Met dagvoorzitter Dieny Scheffer, die in 2010 aan de wieg van Vrouwenpodium stond, gingen de ruim 70 deelnemende vrouwen ‘Op weg naar een duurzame arbeidsmarkt’. Dat gebeurde aan de hand van een zeer informatieve inleiding van prof. dr. Joop Schippers, hoogleraar Arbeidseconomie aan de Universiteit van Utrecht, en een paneldiscussie onder leiding van Irene Janssen, trainer en coach van vrouwen in een politiek-bestuurlijke wereld.
In het panel namen deel: Jan-Nico Appelman (CDA), lid van het College van Gedeputeerde Staten van de provincie Flevoland; Kathalijne Buitenweg (GroenLinks), ex-Europarlementariër, nu lid van het College voor de Rechten van de Mens en voorzitter van de branchevereniging van maatschappelijke kinderopvangorganisaties; Tanja Jadnanansing (PvdA), ex-Tweede Kamerlid, nu manager van het Albeda College Rotterdam; Maïta van der Mark (SP), ex-wethouder Sociale en Economische Zaken in Diemen, nu ondersteuner van gemeentes in Oost-Oekraïne op het gebied van burgerparticipatie; Reshma Roopram (PvdA), fractievoorzitter in de gemeenteraad van Barendrecht; en Paul Schnabel (D66), ex-directeur Sociaal en Cultureel Planbureau, nu hoogleraar aan de Universiteit Utrecht en lid van de Eerste Kamer.
Wat is een duurzame arbeidsmarkt
Joop Schippers begon met uit te leggen wat een duurzame arbeidsmarkt is.
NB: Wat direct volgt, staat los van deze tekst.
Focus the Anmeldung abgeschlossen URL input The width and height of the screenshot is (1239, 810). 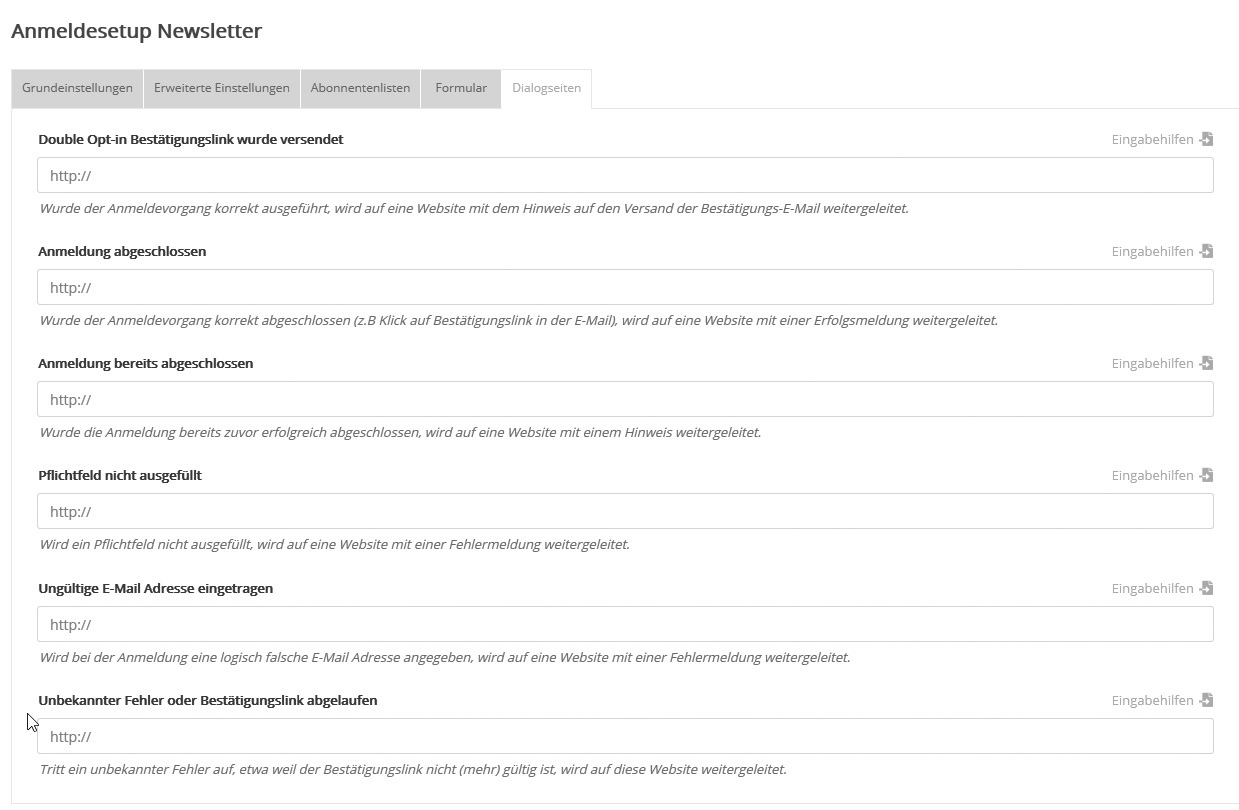(x=625, y=287)
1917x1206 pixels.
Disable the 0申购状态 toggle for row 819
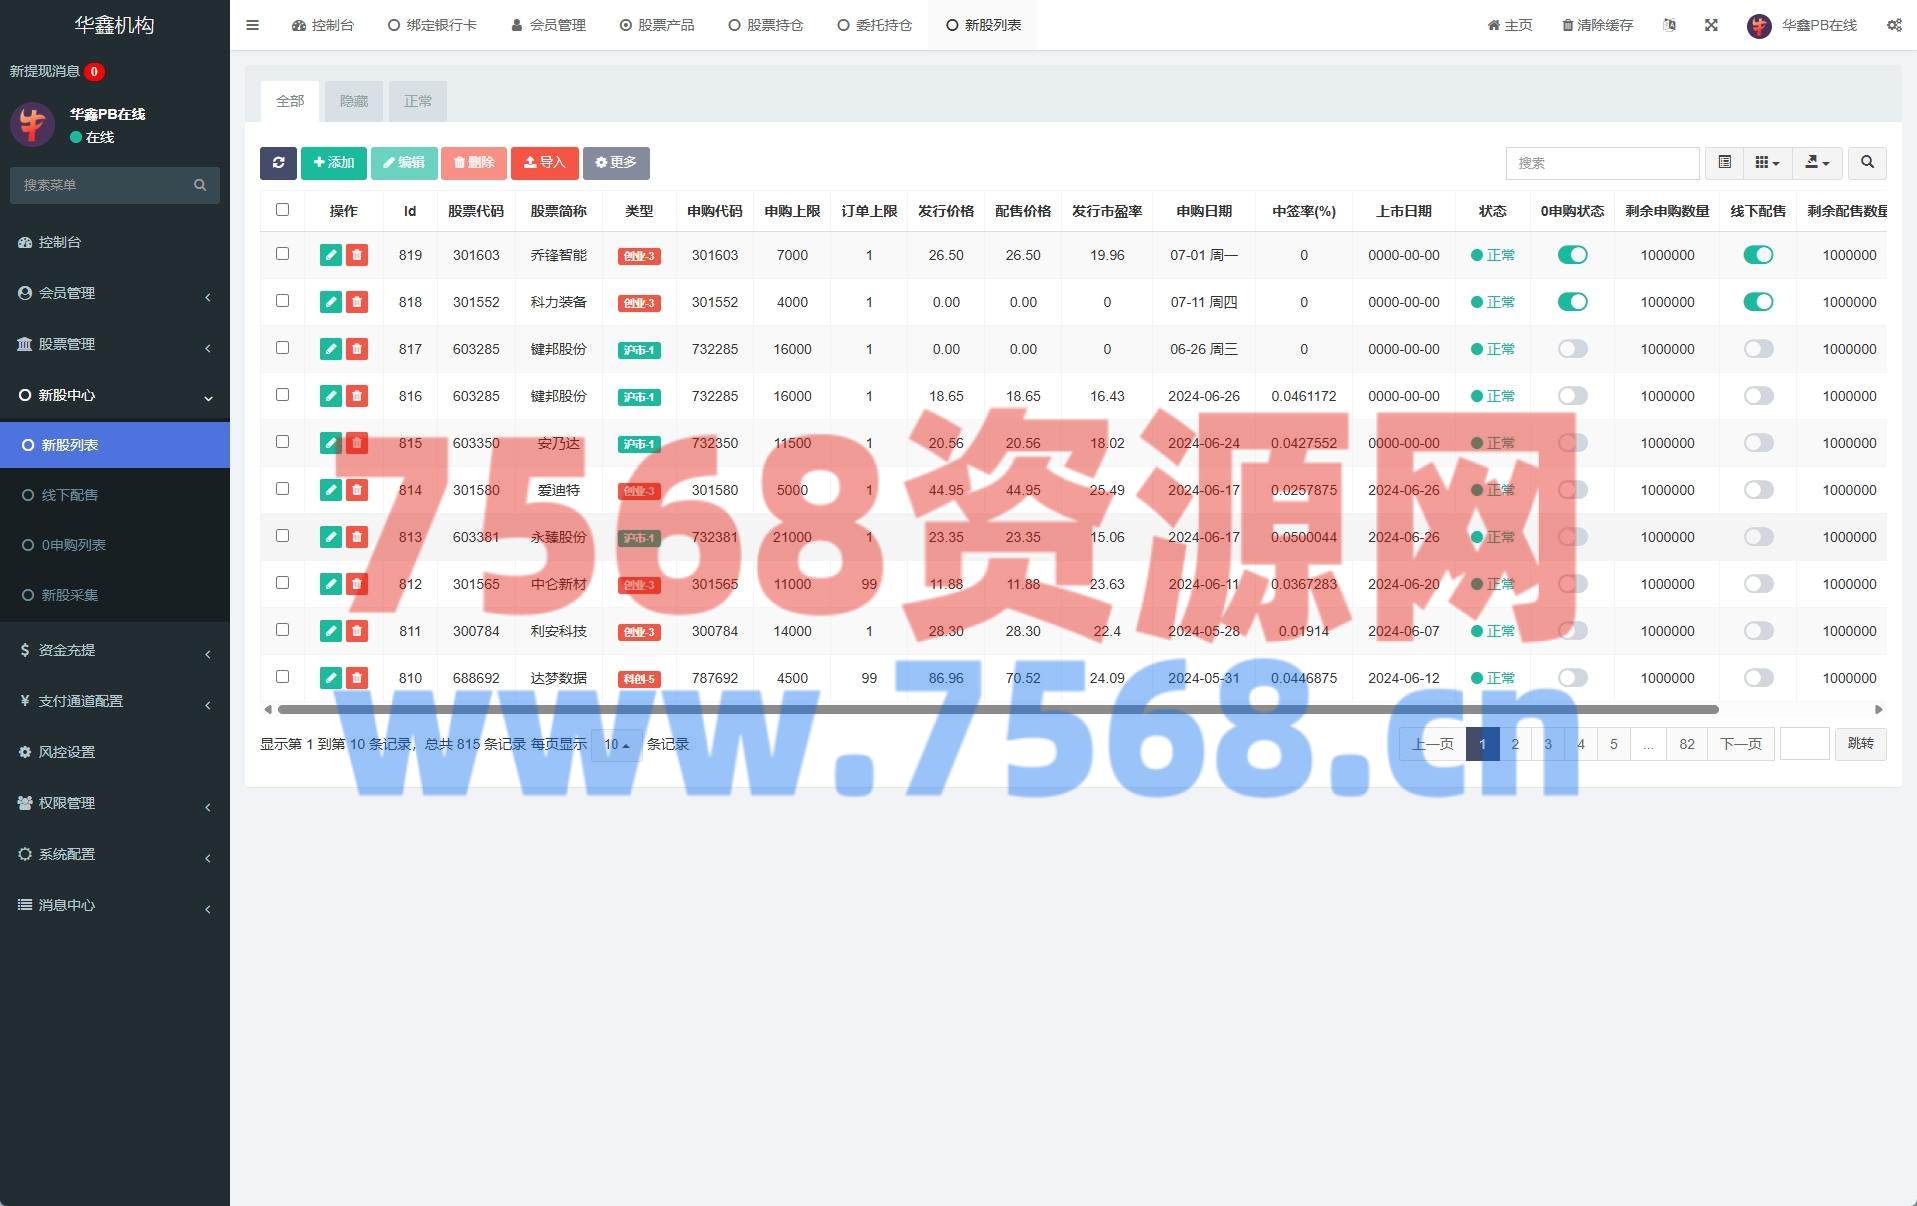click(1572, 255)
Dat is als er een stabiel evenwicht is tussen individueel welbevinden (mensen werken met plezier, blijven er gezond bij en houden het tot op hoge leeftijd vol), economische effectiviteit en maatschappelijke relevantie. Die balans is er nu niet.
De arbeidsmarkt is ook nog lang niet ‘genderproof’. Er zijn nog steeds beloningsverschillen tussen mannen en vrouwen voor hetzelfde werk, vrouwen werken massaal in deeltijd, veel meer vrouwen dan mannen zijn niet economisch zelfstandig, werk en zorg zijn moeilijk te combineren en er is een glazen plafond en een glazen muur.
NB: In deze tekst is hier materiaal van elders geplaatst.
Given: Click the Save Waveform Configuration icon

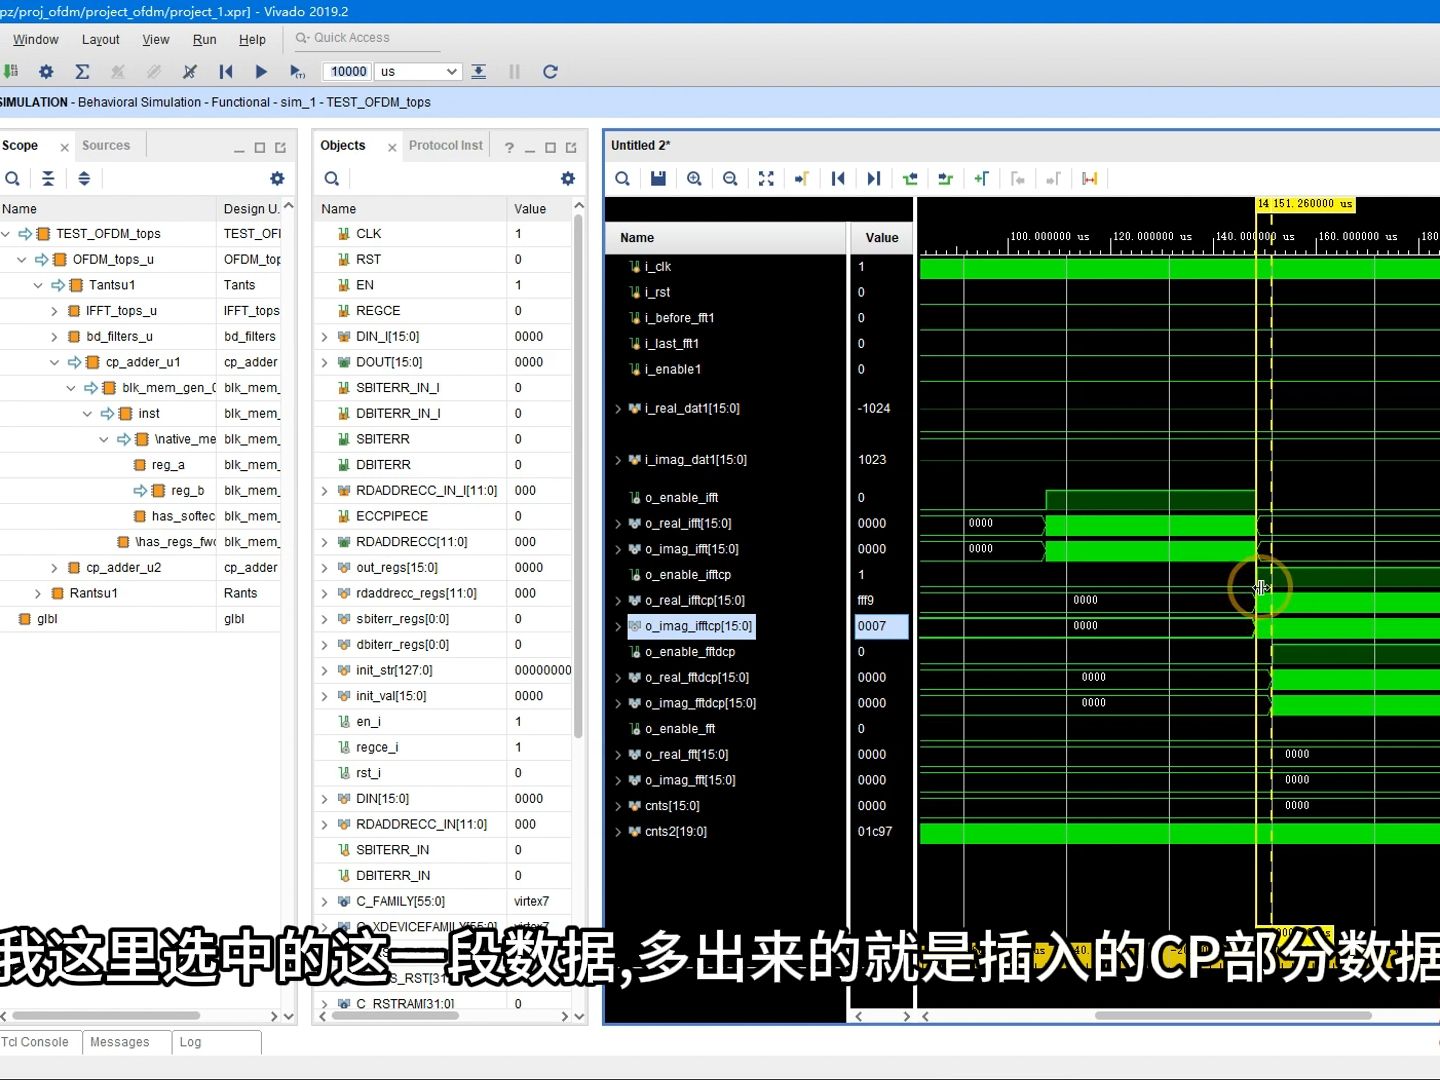Looking at the screenshot, I should [x=658, y=178].
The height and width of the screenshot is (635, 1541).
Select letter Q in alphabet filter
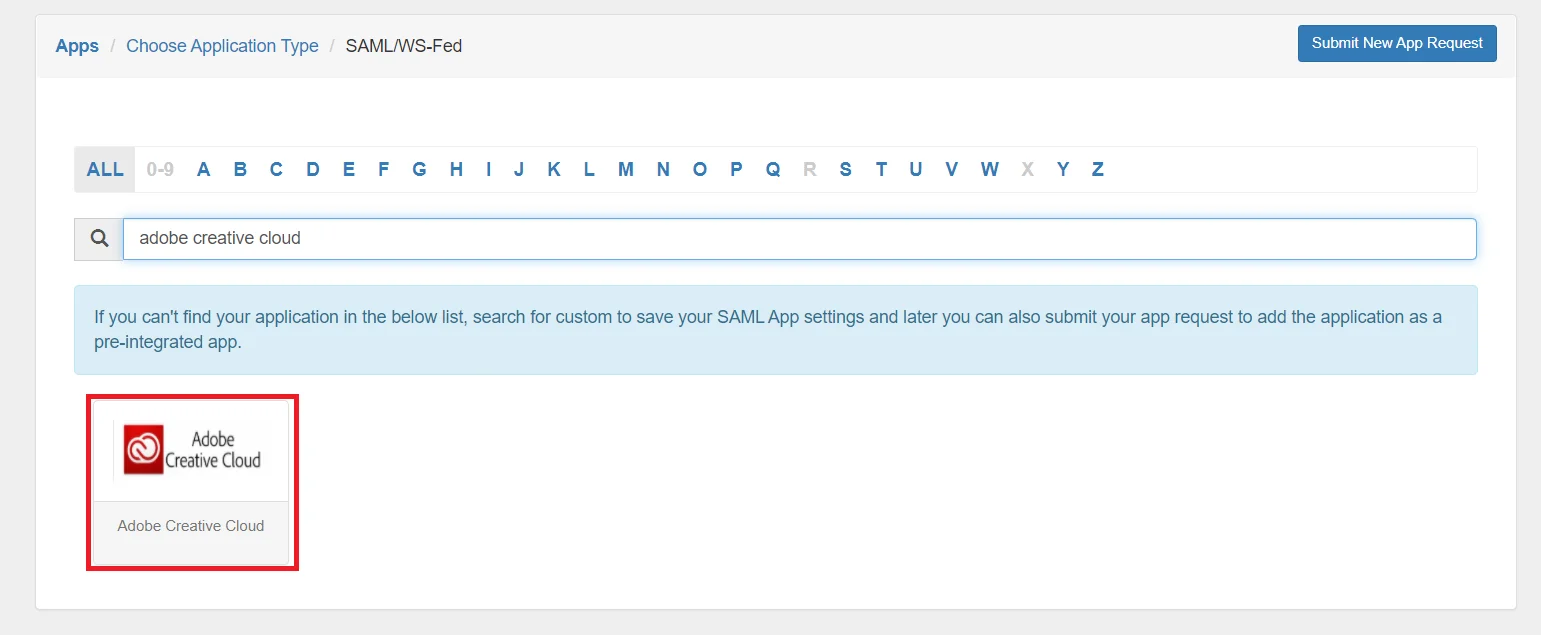click(773, 169)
Het percentage vrouwen dat economisch zelfstandig is loopt weliswaar op maar dat gaat zo langzaam dat, naar verwachting, pas in 2070 bereikt wordt dat er evenveel vrouwen als mannen economisch zelfstandig zijn.
Volgens Schippers is er sprake van de volgende onevenwichtigheden:
Insiders vs outsiders
Er is een kloof tussen ‘insiders’ en ‘outsiders’. Werken in Nederland is topsport; liefhebbers en amateurs mogen niet mee doen. Er zijn goede voorzieningen voor mensen die door handicap of leeftijd niet kunnen werken, maar die voorzieningen vormen ook een valkuil waar mensen niet meer uit kunnen komen.
Formeel is het kostwinnersmodel afgeschaft, maar in de praktijk wordt er nog eerst naar ‘haar’ gekeken als er zorg nodig is. Vrouwen zijn welkom op de arbeidsmarkt, maar het is nog een beetje als ‘erbij doen’. Formeel is deeltijd goed geregeld, maar in de praktijk is het een grond voor uitsluiting: doorstroming wordt vaak geblokkeerd door deeltijd en deeltijdwerkenden zijn meestal niet in staat om aan informele circuits mee te doen waardoor ze de boot missen. Vrouwen zijn weliswaar geen outsiders, zoals ouderen en gehandicapten, maar wel ‘gemankeerde’ insiders, aldus Schippers.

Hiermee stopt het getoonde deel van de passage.